Timestamp Calculation

Timestamp Calculation defines the logic used to deduce the timestamp for datasets with match/merge events.

In a Dataset with merges, the timestamp field refers to the point when the merge key (that is, edge in graph terminology) was created and not when an entity was first added to the merged entity as a result of a series of merge events.

Timestamp Calculation

Timestamp calculation logic in brief:

  • If the winner changes as a result of a merge, set all timestamps for new entries in DataAccess to the event that caused master to change.
  • If the winner remains the same, preserve the previous timestamp for edges that existed before merge.

Suppose we have entities e1 and e2, and the merge event results in one merged pair "e1:e2", with timestamp "t1":


| mergeKey | winnerId | loserId | timestamp |
| e1:e2    | e1       | e2      | t1        |
    		

Case 1: Merge with e3 which is a winner for both e1 and e2, with timestamp "t2".

In this case we have:


| mergeKey | winnerId | loserId | timestamp |
| e3:e1    | e3       | e1      | t2        |
| e3:e2    | e3       | e2      | t2        |
    		

The original "e1:e2" entry with timestamp "t1" does not exist any longer. The whole new entity has been created based on two edges: "e3:e1" and "e3:e2", both with timestamp ""t2"".

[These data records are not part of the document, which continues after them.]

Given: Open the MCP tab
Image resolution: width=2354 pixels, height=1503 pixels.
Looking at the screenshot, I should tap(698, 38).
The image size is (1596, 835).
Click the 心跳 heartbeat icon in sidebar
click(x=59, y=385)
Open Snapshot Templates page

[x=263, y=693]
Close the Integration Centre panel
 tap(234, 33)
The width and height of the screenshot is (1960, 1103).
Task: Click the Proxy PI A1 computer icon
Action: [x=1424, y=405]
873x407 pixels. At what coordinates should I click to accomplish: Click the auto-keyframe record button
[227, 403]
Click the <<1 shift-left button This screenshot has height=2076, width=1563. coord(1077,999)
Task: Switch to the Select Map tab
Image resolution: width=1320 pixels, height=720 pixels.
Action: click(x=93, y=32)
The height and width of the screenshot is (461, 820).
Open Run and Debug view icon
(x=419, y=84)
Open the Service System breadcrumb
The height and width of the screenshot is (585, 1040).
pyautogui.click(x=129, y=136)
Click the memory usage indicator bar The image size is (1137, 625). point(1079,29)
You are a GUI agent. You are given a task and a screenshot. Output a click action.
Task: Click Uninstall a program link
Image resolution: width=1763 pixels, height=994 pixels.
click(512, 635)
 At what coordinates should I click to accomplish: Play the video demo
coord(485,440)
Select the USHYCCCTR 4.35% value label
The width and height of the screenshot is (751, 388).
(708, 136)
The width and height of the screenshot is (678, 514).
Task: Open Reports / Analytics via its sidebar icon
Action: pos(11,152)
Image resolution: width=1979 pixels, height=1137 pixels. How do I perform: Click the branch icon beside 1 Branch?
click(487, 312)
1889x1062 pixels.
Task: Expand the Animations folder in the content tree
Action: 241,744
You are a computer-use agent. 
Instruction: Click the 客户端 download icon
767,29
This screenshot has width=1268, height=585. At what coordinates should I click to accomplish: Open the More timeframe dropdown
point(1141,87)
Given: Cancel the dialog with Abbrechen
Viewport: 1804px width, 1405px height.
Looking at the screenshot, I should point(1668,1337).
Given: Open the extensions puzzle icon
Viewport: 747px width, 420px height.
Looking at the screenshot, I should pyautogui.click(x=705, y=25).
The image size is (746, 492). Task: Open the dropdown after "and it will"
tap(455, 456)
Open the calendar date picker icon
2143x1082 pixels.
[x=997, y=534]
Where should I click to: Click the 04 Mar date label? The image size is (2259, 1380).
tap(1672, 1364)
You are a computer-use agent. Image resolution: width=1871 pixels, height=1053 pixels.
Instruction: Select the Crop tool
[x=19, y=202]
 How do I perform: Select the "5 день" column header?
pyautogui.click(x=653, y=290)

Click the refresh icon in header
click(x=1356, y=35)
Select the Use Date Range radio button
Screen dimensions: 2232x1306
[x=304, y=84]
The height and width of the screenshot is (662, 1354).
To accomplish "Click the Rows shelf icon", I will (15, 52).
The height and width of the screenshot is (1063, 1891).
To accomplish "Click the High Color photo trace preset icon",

Case 2: Merge with e4 which is a loser for e1, with timestamp "t3".

In this case we have:


| mergeKey | winnerId | loserId | timestamp |
| e1:e2    | e1       | e2      | t1        |
| e1:e4    | e1       | e4      | t3        |
    		

The original "e1:e2" entry with timestamp "t1" is preserved because the winner entity e1 has not been changed as a result of this series of merge events.